Here’s another shot taken during a helicopter flight on May 10, 2007, this time showing the Brownshirt and North Cornice areas. Like previous terrain photos, official trail map run names are shown in black, control path names in red, and other features in white.

One thing I like about this photo is that it clearly shows how North Cornice gets most of its snow. While most wind at the Lake comes from the south-west, Mt. Richardson, which is to the right of the area shown in the photo, redirects the wind around and back south to pass through Bare Ass Pass and straight on to North Cornice (you can see the valley the wind approaches through in the background, behind OOB Peak). The easiest way to know local prevailing wind direction is to look at the cornices – they’ll only form on leeward sides of features.

Brownshirt & North Cornice (click for larger version).

Brownshirt & North Cornice (click for larger version).

On the occasions where the wind blows from a different direction, it’s easy to see how that affects the mountain, as you’ll see drifts and cornices where you usually don’t, and runs that you’re used to skiing a certain way change their character. One place for me that really changes after a strong north wind has been blowing is the Corridor, heading over to Crow Bowl or East Bowl. The reverse wind loading is obvious the entire way as you travel along the ridge top.

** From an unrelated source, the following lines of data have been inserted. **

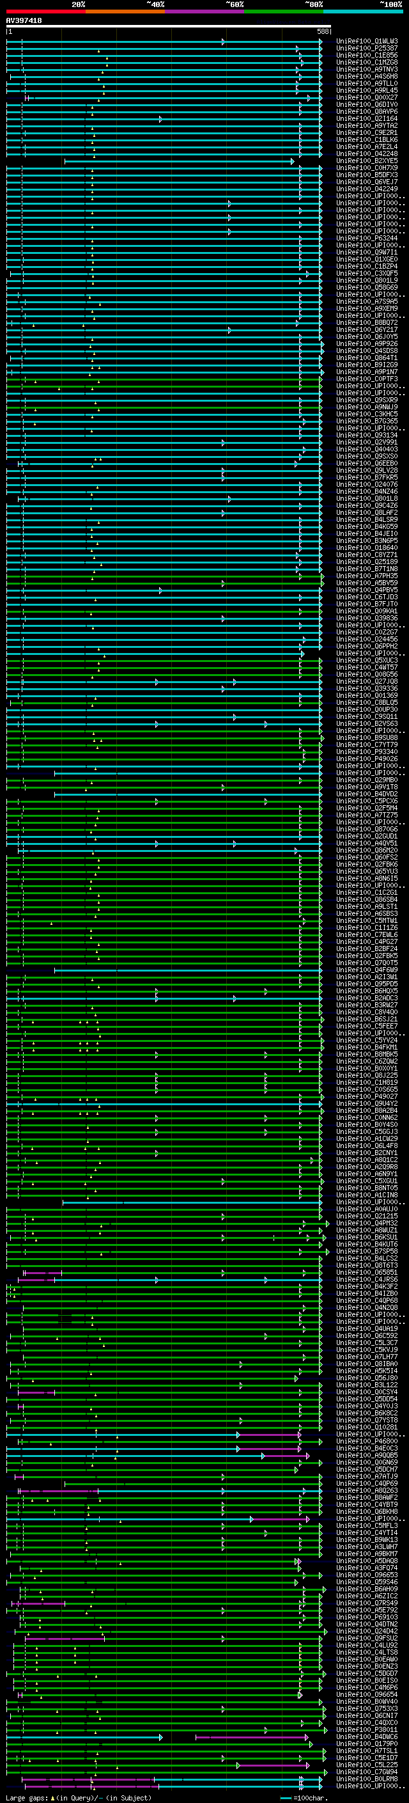Screen dimensions: 409x1803
Task: Click the orange ~40% identity legend segment
Action: tap(125, 11)
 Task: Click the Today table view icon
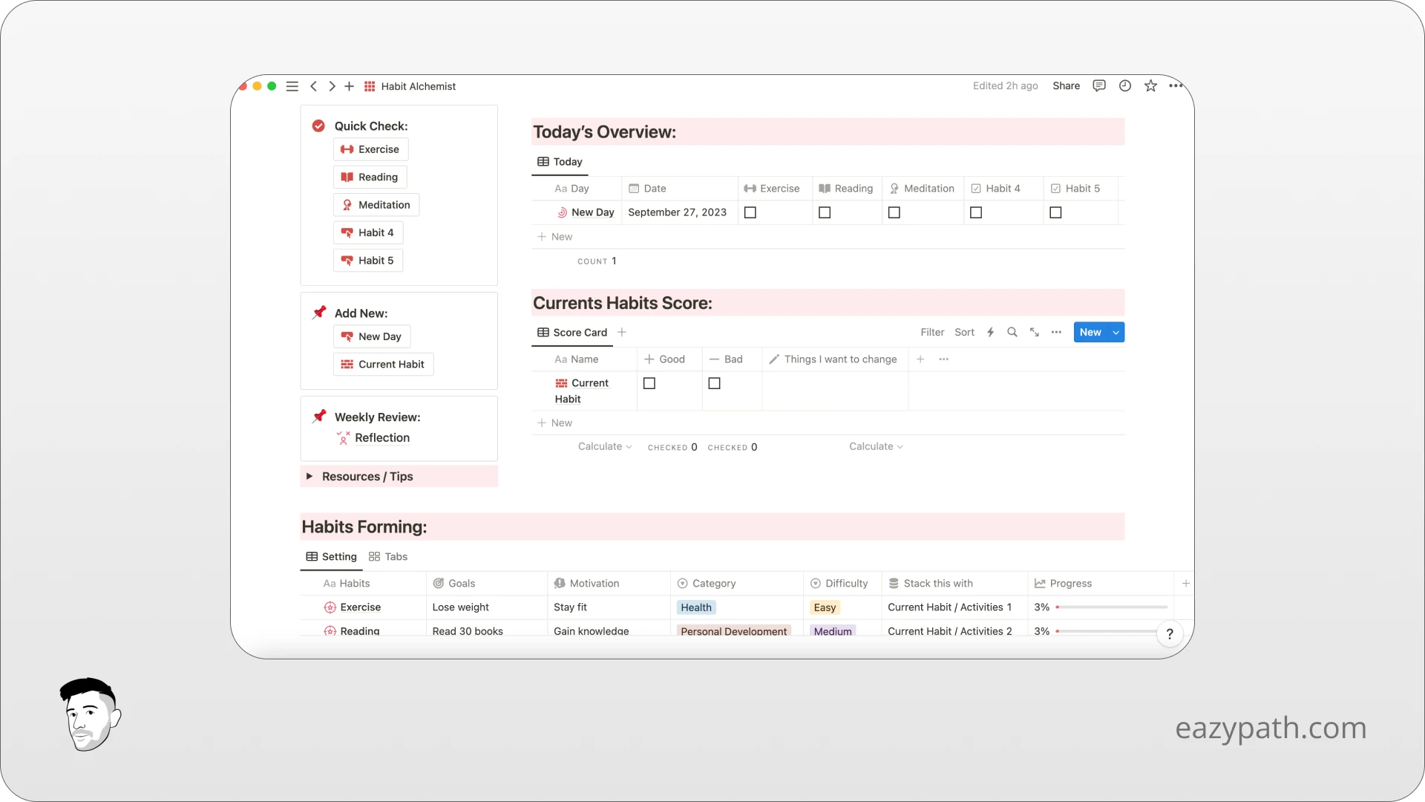pyautogui.click(x=543, y=160)
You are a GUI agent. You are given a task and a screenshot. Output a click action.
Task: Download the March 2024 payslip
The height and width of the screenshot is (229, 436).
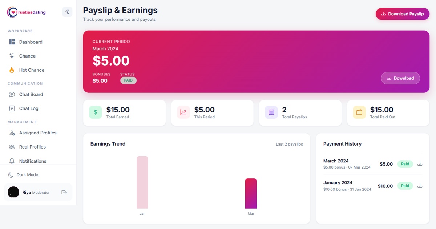click(x=420, y=164)
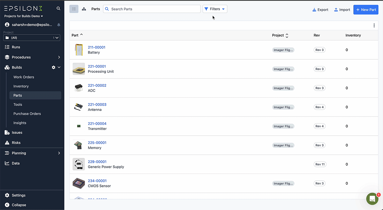
Task: Go to Work Orders in Builds
Action: [x=24, y=77]
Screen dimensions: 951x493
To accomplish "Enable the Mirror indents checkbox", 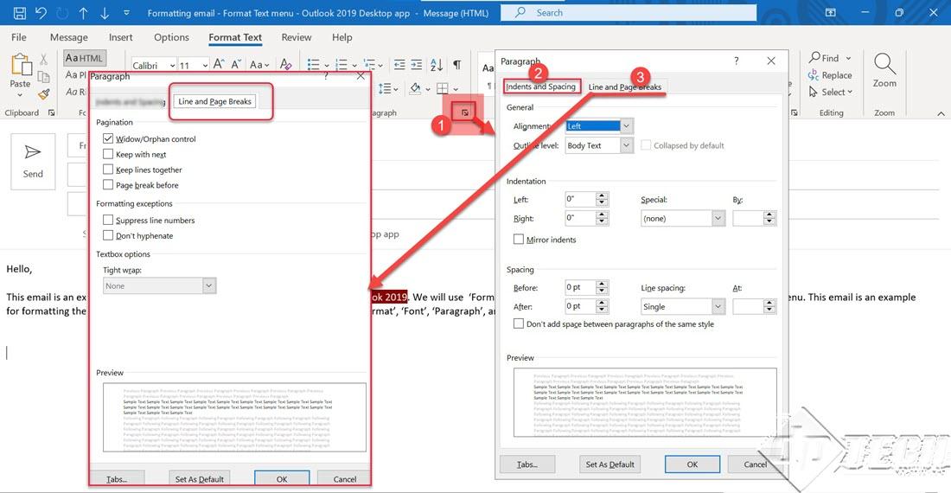I will click(519, 240).
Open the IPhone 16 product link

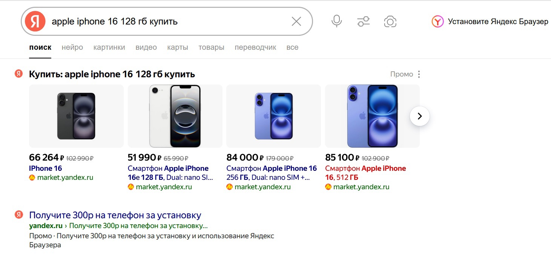pyautogui.click(x=45, y=169)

OOB is a place that has only recently been added to the run inventory at Lake Louise. Up until about 6 or 7 years ago, the boundary line went down the skier’s left edge of Brownshirt Main Gully and along the top of North Cornice. Beyond that was a permanent avalanche closure blocking access to OOB – an area we controlled to protect in-bounds terrain, but was never opened as a ski run. This was similar to a few other places on the mountain, such as Flush Bowl and Lipalian on Larch. These avalanche closures were inconsistent with places like West Bowl, which is also outside the resort boundary but had no restrictions on access – anyone could enter this area at anytime.

After consultations with Parks Canada, our avalanche forecaster changed these permanent closures into area boundaries, sometimes moving the boundary out to include terrain that had previously been closed (but still within the resort’s leasehold) allowing people to access the backcountry from anywhere on the mountain.

Please note that the open boundary is different from the avalanche closures that exist within the resort. Access to these areas are strictly controlled, and are all marked with red stop-sign-shaped signs indicating the area is closed. Only when these signs are yellow and say “Caution – Avalanche Danger” is access permitted. For those who wonder why the sign would say that when the terrain is open, it really means that you’re entering heads-up terrain, which is usually steep and has many unmarked hazards like cliffs and rocks . The sign also means that the terrain can close at any time due to increased hazard, and that each time you should check that the run is open before entering.